Appropriately educated and certified acute care nurse practitioners and physician assistants have been recruited to join the clinical teams and work with intensivists, house staff, and nurses to ensure that standards are consistently applied to achieve expert and rapid responses to patients’ short-term needs. In order to facilitate the entry of these care providers into the system in the future, a close collaborative educational and research partnership has been established with the University of Massachusetts Graduate School of Nursing, and a nurse practitioner/physician assistant critical care mentorship program has been established. comments
The need for additional ICU and progressive care beds has been identified, and all disciplines are involved in planning for these expanded services.

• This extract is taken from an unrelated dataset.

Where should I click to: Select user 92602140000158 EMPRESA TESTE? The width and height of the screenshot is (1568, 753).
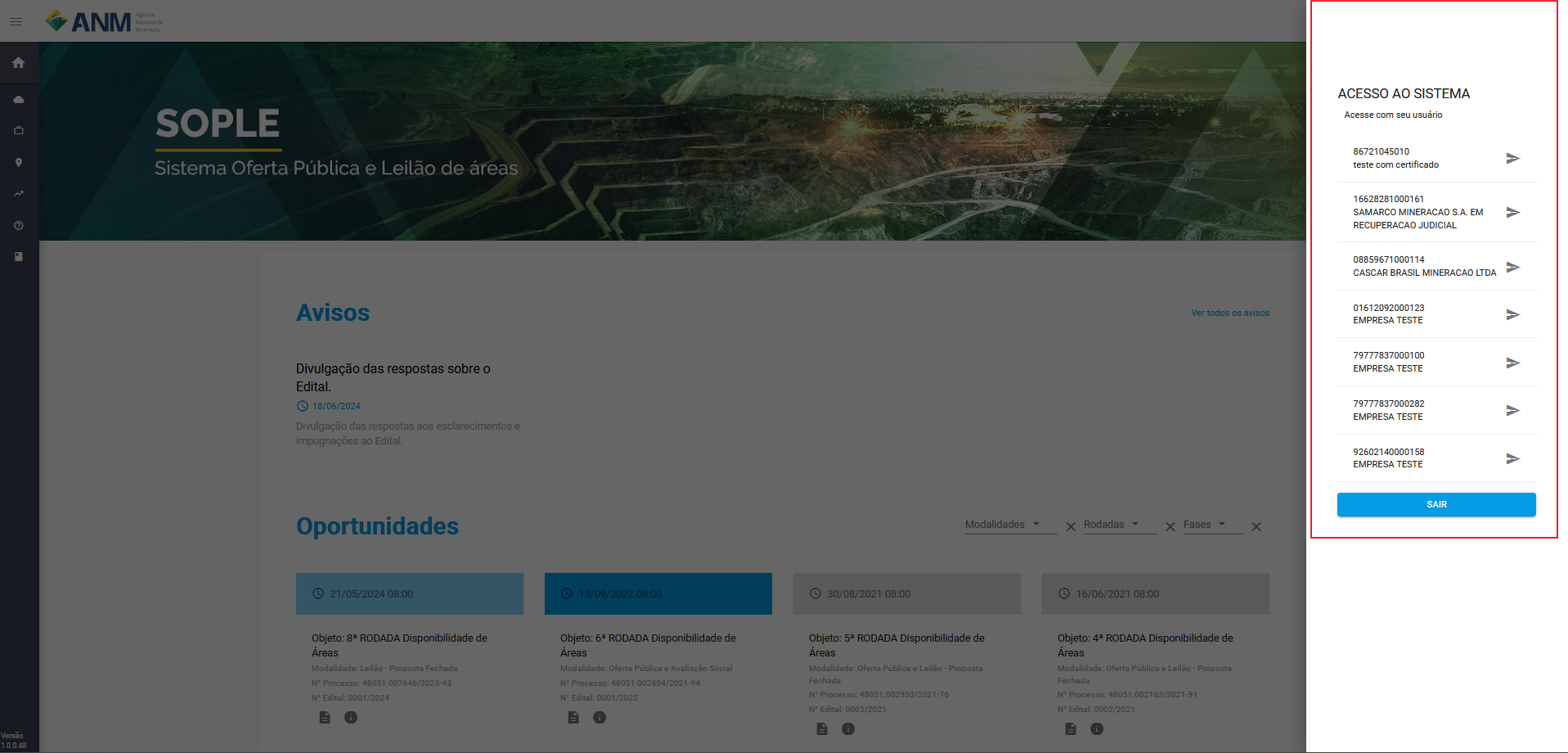point(1436,458)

All disciplines are involved in developing, implementing, and expanding an ever-growing list of clinical practice guidelines so that the care that critically ill patients receive becomes uniformly evidence-based. Frontline providers of patient care give their feedback about the implementation of clinical practice guidelines to the leaders of the critical care operations committee during weekly interdisciplinary bedside rounds. Electronic documentation will be used throughout all ICUs and in the electronic monitoring (eICU) to support and improve communication and adherence to clinical practice guidelines.
A tiered process for responding to the need for critical care beds has been developed and has greatly improved collaboration between the emergency and critical care departments, proactively managing patient throughput on the basis of the census and acuity levels of patients in all areas.
A scorecard for monitoring critical care data is used to track progress and to indicate needed improvements in case mix, outcomes, care processes, and staffing.